The African Development Bank Group has approved a $1 million grant to boost local content and development of Small and Medium-Size Enterprise (SME) initiatives in the southern African nation of Mozambique.
The grant, from the Youth Entrepreneurship and Innovation Multi-Donor Trust Fund (YEI MDTF), will provide technical and institutional assistance to the Instituto para a Promoção das Pequenas e Médias Empresas, or IPEME, for the direct support of start-ups and SMEs, with a particular focus on youth-led and women-owned in business.
The Mozambique YWEB Start-Up Project with the IPEME will be a multisector local content initiative focusing on tourism, manufacturing, agriculture, ICT, health, and transport, emphasizing youth-led businesses and WEBs. It aims to facilitate supply links between such initiatives and large companies, including government entities and non-governmental organizations (NGO’s).
Solomon Quaynor, African Development Bank’s Vice President in charge of Private Sector, Infrastructure, and Industrialization said the project would improve job creation, linkages between local SMEs, and youth and women empowerment.

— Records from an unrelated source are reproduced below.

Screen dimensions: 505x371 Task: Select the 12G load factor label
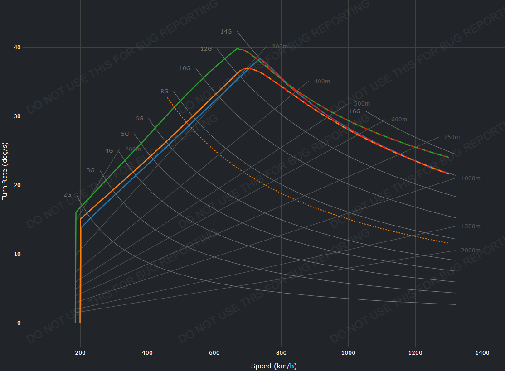pyautogui.click(x=206, y=48)
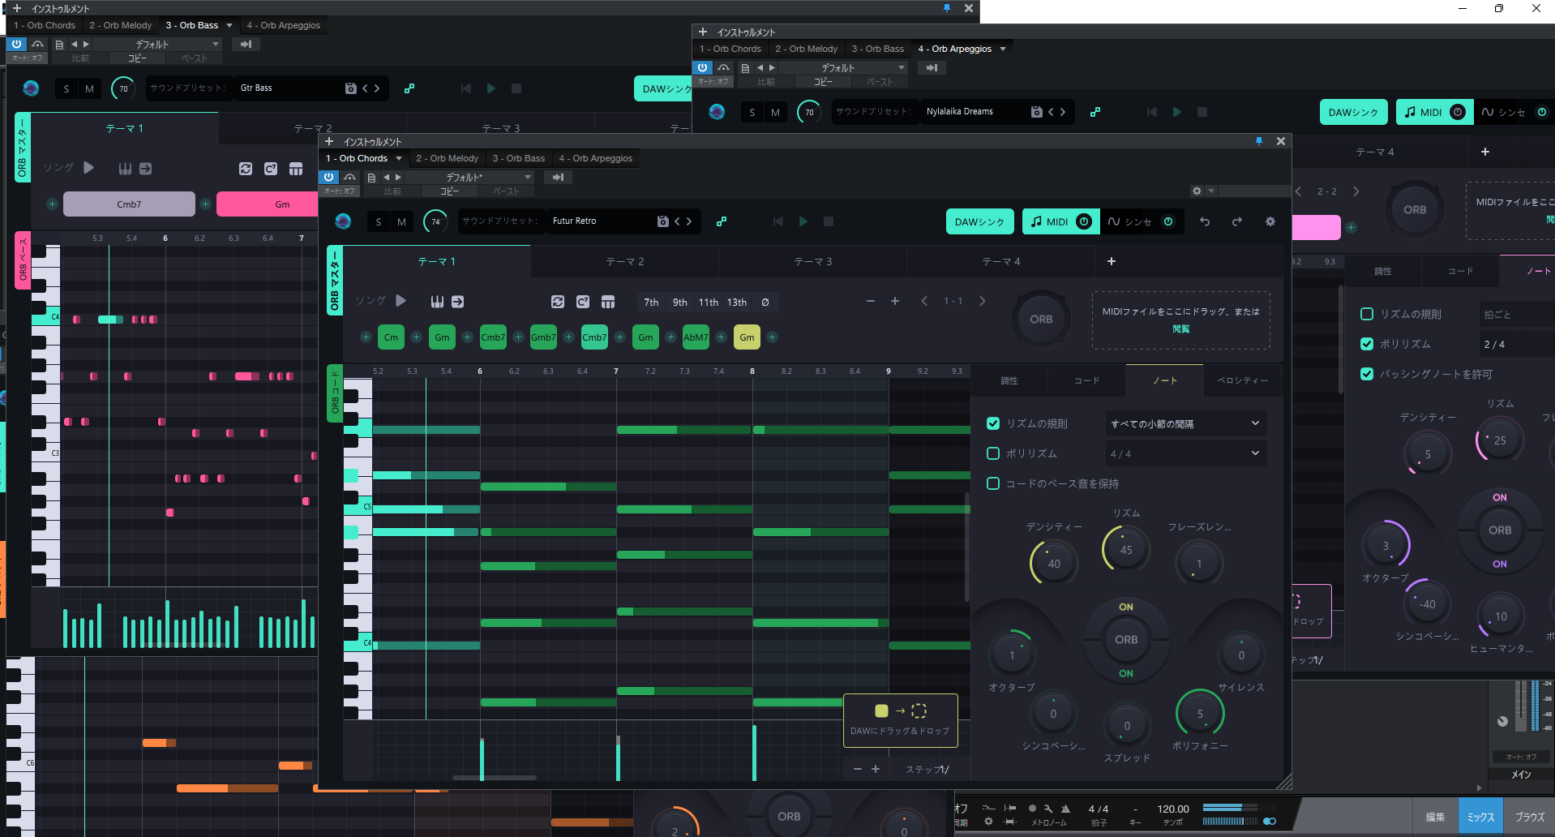The width and height of the screenshot is (1555, 837).
Task: Regenerate chords with the circular refresh icon
Action: pos(558,301)
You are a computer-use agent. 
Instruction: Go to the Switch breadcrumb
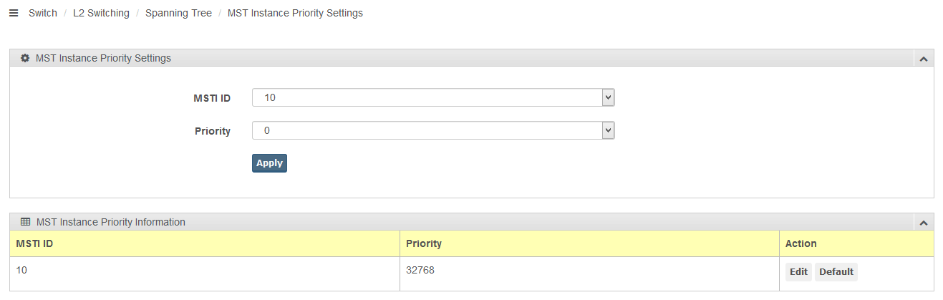coord(43,13)
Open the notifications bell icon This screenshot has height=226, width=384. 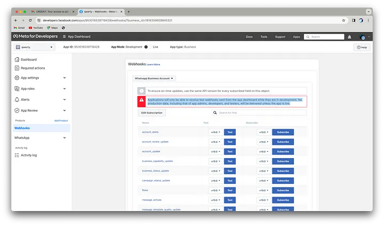click(349, 37)
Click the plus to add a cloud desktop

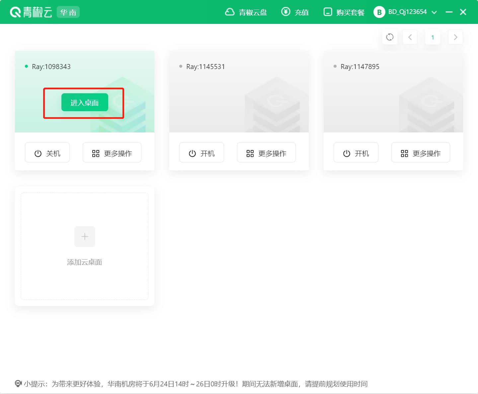[85, 236]
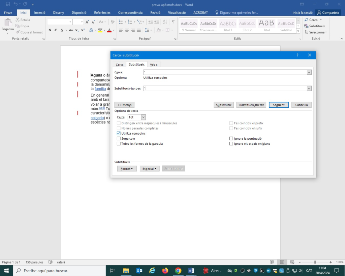
Task: Click the bold (N) formatting icon
Action: [x=50, y=30]
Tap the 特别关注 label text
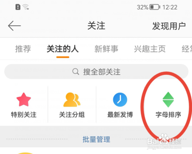Screen dimensions: 192x154 [x=24, y=114]
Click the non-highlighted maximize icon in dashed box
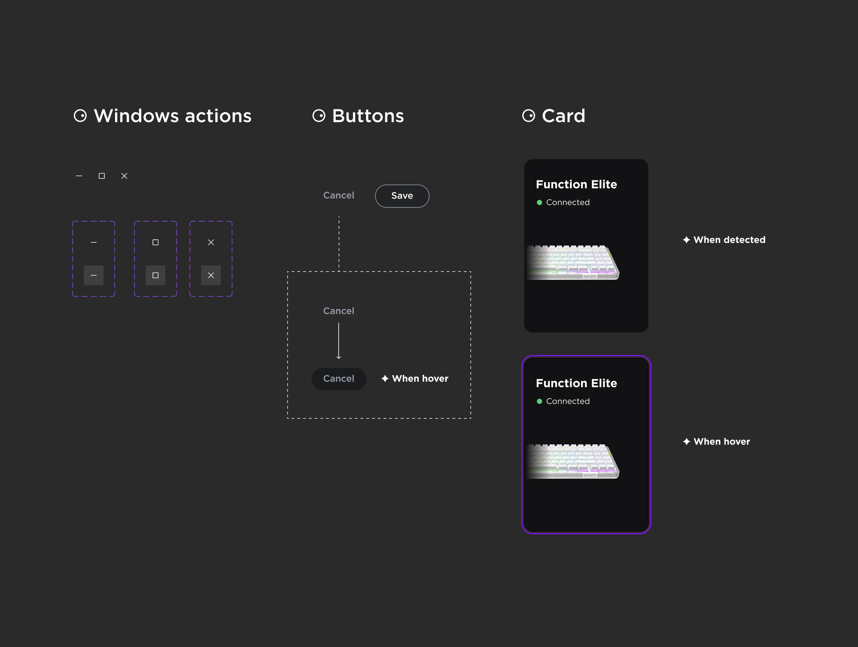 pos(155,243)
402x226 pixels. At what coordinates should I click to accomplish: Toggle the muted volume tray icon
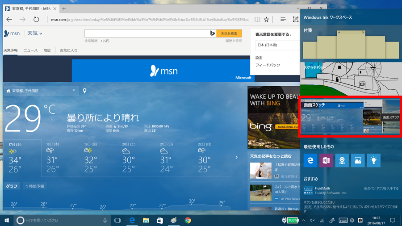(313, 220)
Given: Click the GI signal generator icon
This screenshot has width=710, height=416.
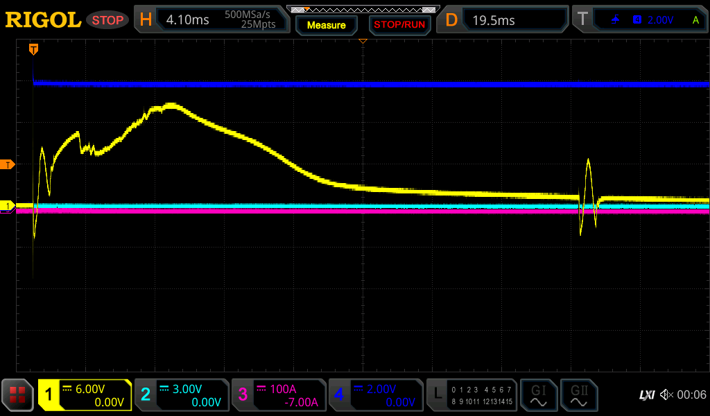Looking at the screenshot, I should 538,395.
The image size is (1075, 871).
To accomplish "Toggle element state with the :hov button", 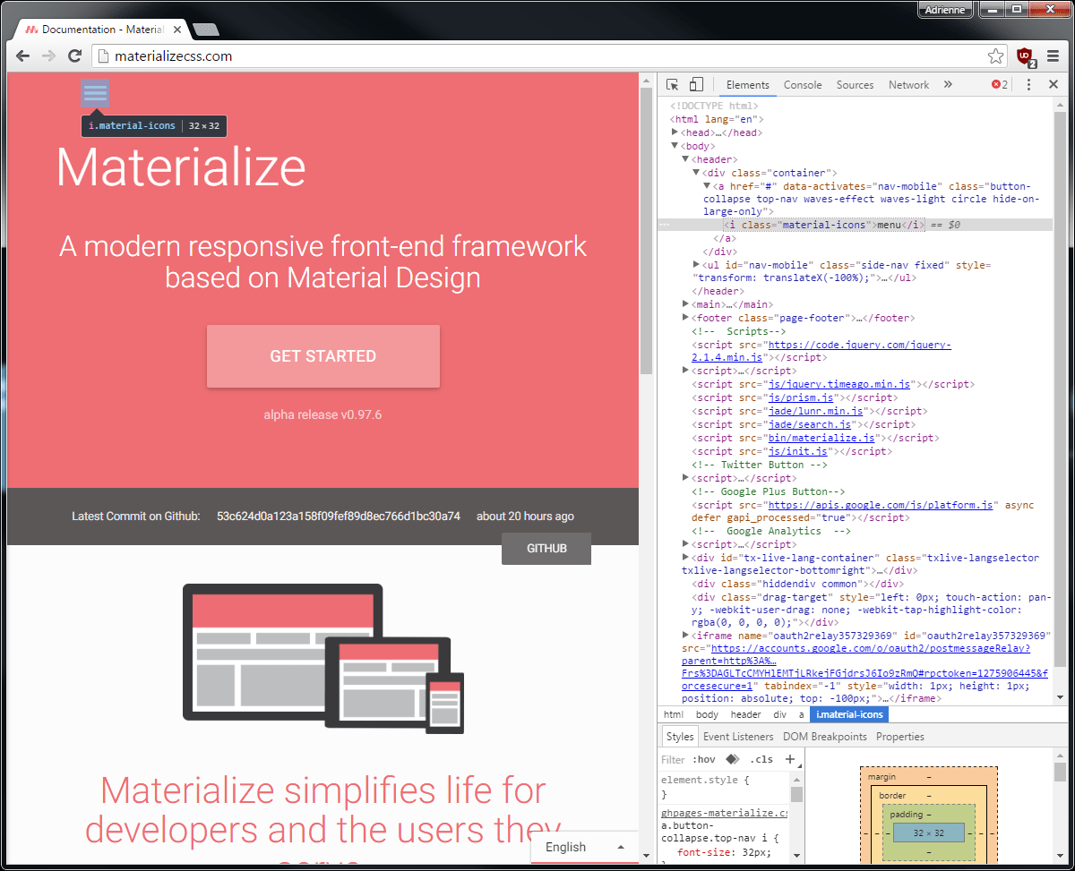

“They are in line with the Bank’s core objective of supporting private sector development in Africa, including through the promotion of local entrepreneurship, the development of value chains and support to MSMEs that represent the bulk of the African economic fabric,” Quaynor noted.
The project will also support more than 150 local companies by facilitating access to skills and certification, contracts with large firms, and finance from local financial institutions, Country Director Pietro Toigo said. “These partnerships demonstrate a strong commitment from the Mozambique government to support local business, communities and create jobs, particularly in the north of the country.
IPEME, which in English stands for The Institute for the Promotion of Small and Medium Enterprises, is a public entity under the Ministry of Industry and Trade, aimed at boosting and developing small and medium-sized businesses.